++++ RECORD EXTRACTS ++++

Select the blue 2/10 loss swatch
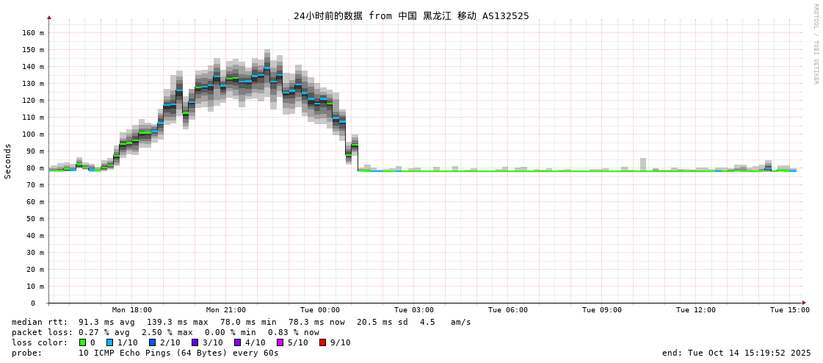 click(x=153, y=342)
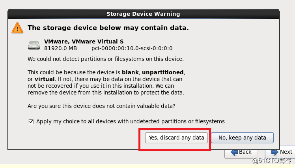The height and width of the screenshot is (168, 295).
Task: Click the bold word 'unpartitioned'
Action: point(163,72)

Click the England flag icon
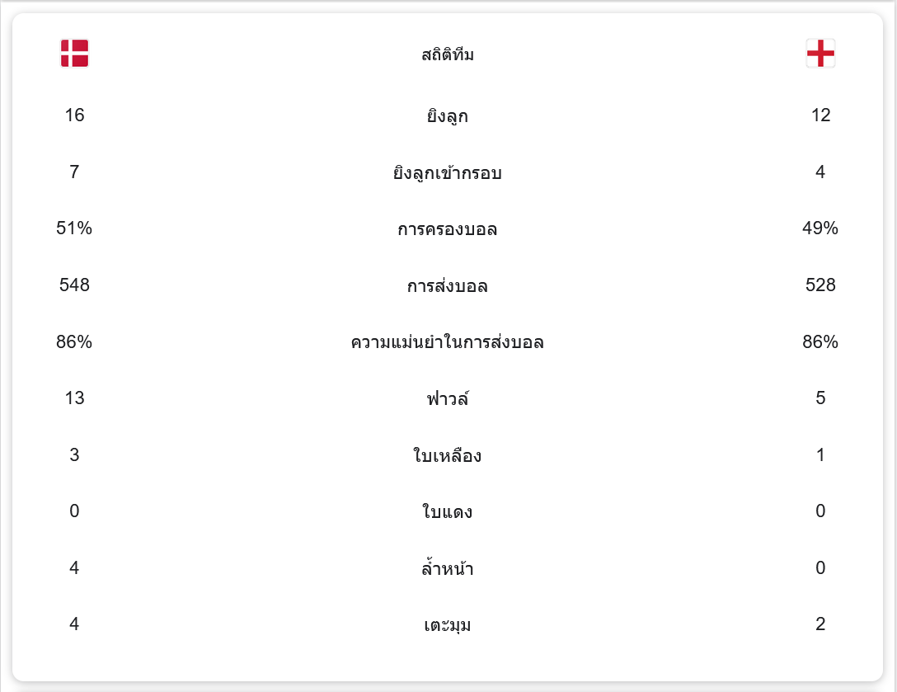pos(820,54)
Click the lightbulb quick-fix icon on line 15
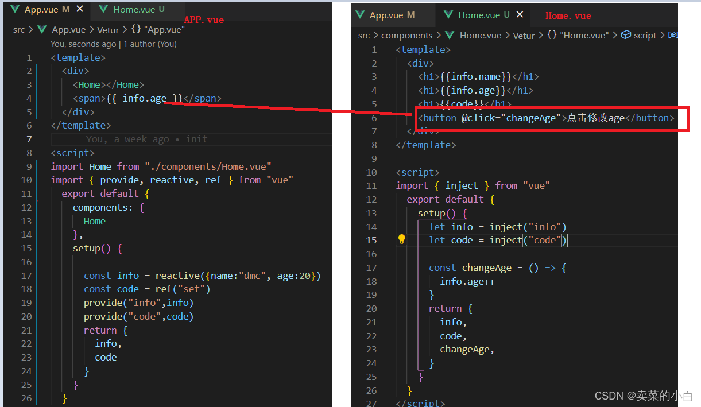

++++

- **TASK STATEMENT**: Restate the listing word for word, pictures excluded.

- **TASK RESPONSE**:
Select the blue 2/10 loss swatch
 click(x=153, y=342)
The height and width of the screenshot is (168, 295).
Task: Click the bold word 'unpartitioned'
Action: point(163,72)

Click the England flag icon
pos(820,54)
Click the lightbulb quick-fix icon on line 15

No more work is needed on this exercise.